Но я все же оправдывался.
— Пойдем дальше. В отношении полиции. Здесь я могу с твоей теорией согласиться. Убивший Дракона сам становится Драконом. Это с полицией и произошло. Они посчитали себя вправе судить, казнить и миловать. И в итоге сами стали преступниками.
Ворами, взяточниками, убийцами в конце концов. Не все, но многие. И тень ложится на всю их систему. Так?
— Не знаю…
Вот я и переспорил ее. Хоть в чем-то. На жизненном примере. И не просто переспорил, а даже ввел в растерянность.
Переспорил, но не оказался правым, потому что сам себя в правоте не убедил. И почувствовал это. Почувствовала, похоже, и она. Встала, собираясь уходить. Не находит, вижу, что ответить мне. Не соглашается, но не знает, как свою правоту доказать.
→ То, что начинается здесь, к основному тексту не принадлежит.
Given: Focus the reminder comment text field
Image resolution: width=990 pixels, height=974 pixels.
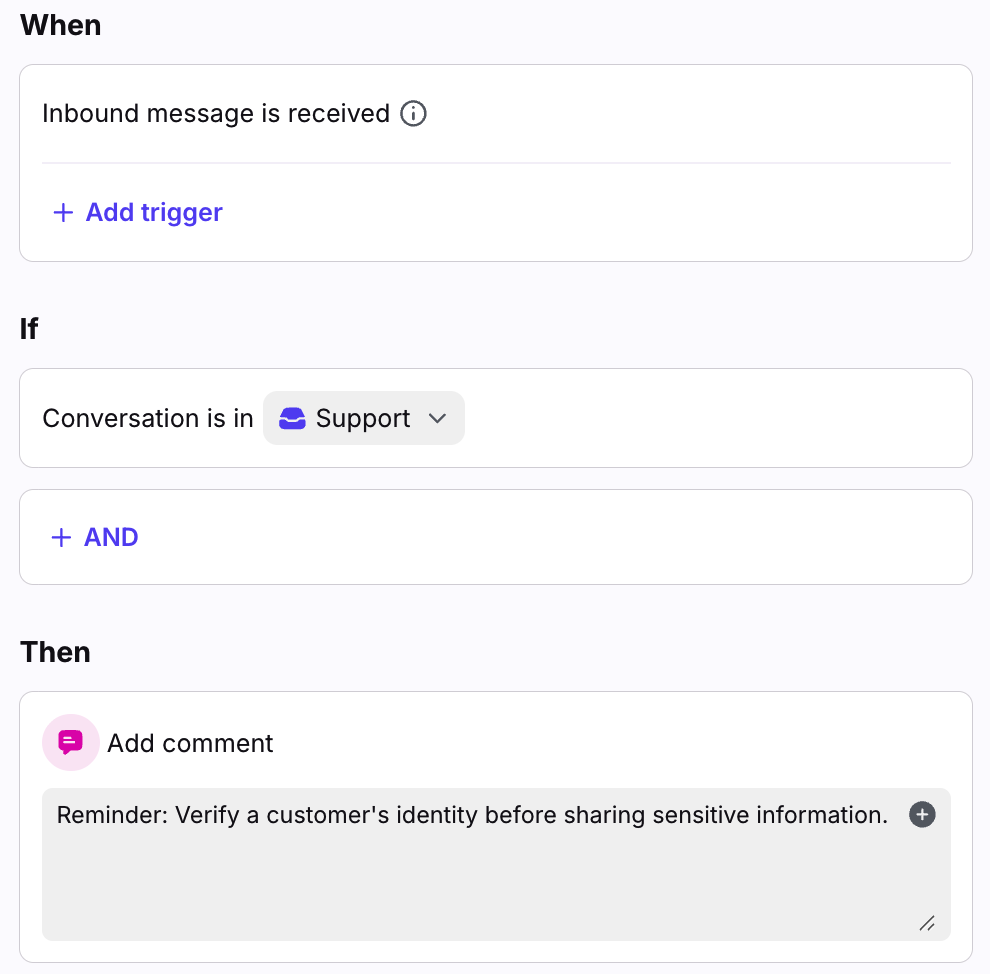Looking at the screenshot, I should tap(472, 816).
— Я пойду девчонкам помогу. А все-таки ты подумай… Не стань сам Драконом. У тебя глаза не такие. Ты же не зарабатывать на войну поехал. Не стань…
Она просто попросила.
— Я постараюсь, — ответил я привычно уклончиво…
В госпитале МВД, куда меня почему-то отправили, хотя, кажется, раньше шел разговор о гарнизонном госпитале, разговаривать о ментах и преступниках в погонах было, естественно, не с кем, да это было и слегка рискованно — могут не так понять. А лежачему человеку трудно доказать свою правоту тому, кто сильно на тебя разозлится и обладает при этом недостаточным интеллектом, чтобы понять, что лежачего раненого сильно обижать не стоит. Уж слишком много здесь «отдыхало» ментов. В основном менты в этом госпитале и лечились. С Северного Кавказа только те, кто с нашим поездом прибыл. Внутривойсковики и омоновцы. И с десяток армейцев. А остальные — простые сотрудники областной полиции. Один мне сразу «понравился». За час он трижды рассказал соседу о том, как его во время разгона несанкционированного митинга укусила за палец какая-то «шалава». Трижды только в моем присутствии. А сколько раз это же было рассказано до моего появления в палате. Впрочем, возмущаться мне не стоило, раз уж угодил в палату под номером «шесть». Правда, палата официально носила номер триста шесть, поскольку располагалась на третьем этаже. Но какой-то остроумец из ментовских интеллектуалов тройку и ноль сцарапал ножом, и осталась только шестерка.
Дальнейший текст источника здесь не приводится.